Stathis Papaioannou wrote:
> Brent Meeker writes:
>>> I think it is one of the most profound things about consciousness that 
>>> observer moments don't
>>> *need* anything to connect them other than
>> their content. They are linked like the novels in a series, not like the
>> carriages of a train. It is not necessary that the individual novels be
>>> lined up specially on a shelf: as long as they have each been written and 
>>> exist somewhere in
>>> the world, the series exists.
> But the series exists, as a series, by virtue of the information in them.  
> They are like
> Barbour's
> time-capsules; each contains enough references and characters from the others 
> to allow them to be
> put into order.  It's not clear to me what duration "obserever moments" have 
> - but I don't think
> they are novel length.  I imagine them more like sentences (a complete 
> thought as my English
> teacher
> used to say), and sentences *don't* have enough information to allow them to 
> be reconstructed
> into
>> the novel they came from.
> A book is the analogy that came to mind, but there is an important difference 
> between this and
> conscious experience.

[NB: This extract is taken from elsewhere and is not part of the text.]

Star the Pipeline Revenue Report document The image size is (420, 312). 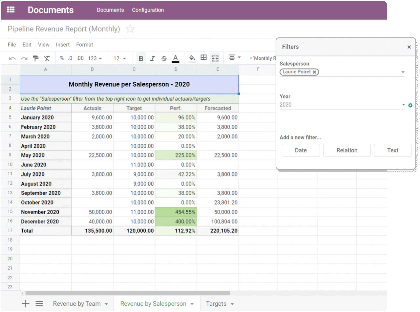click(130, 29)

Books, sentences, words may not need to be physically 
> collected together to
> make a coherent larger structure, but they do need to be somehow sorted in 
> the mind of an
> observer; otherwise, we could say that a dictionary contains every book ever 
> written or yet to be
> written. Moments of consciousness, on the other hand, by their nature contain 
> their own observer.

Even if they are not self-conscious?  If they are not reflective, as most 
aren't, then what is it 
about the "observer" that makes it *the same observer*?  You seem to be 
postulating a mystic dualism 
in which otherwise disjoint moments of consciousness are joined by having the 
same the 
Cartesian theater?

> That's why I suggest that OMs are not an adequate ontological basis for a 
> world model.  On the
> other
> hand, if we include brain processes, or more abstractly, subconscious 
> thoughts, then we would
> have
>> enough information to string them together.
> I know some people on this list have attempted world-building with OMs, but 
> my starting point is
> the less ambitious idea that consciousness can in principle extend across 
> time and space without
> being specially linked.

I'm not sure how to take that - a poetic metaphor?  Time and space are our 
inventions: part of our
model of the world.  In that model

> If a person's stream of consciousness were chopped up into seconds, minutes, 
> days or whatever,
> using whatever vehicle it takes to run a human mind, and these moments of 
> consciousness randomly
> dispersed throughout the multiverse, they would all connect up by virtue of 
> their information
> content. Do you disagree that it would in principle be possible?

Yes, I disagree.  At the level of minutes it would probably work; at the level 
of seconds, I'm
doubtful; at the level of milliseconds, I don't believe it.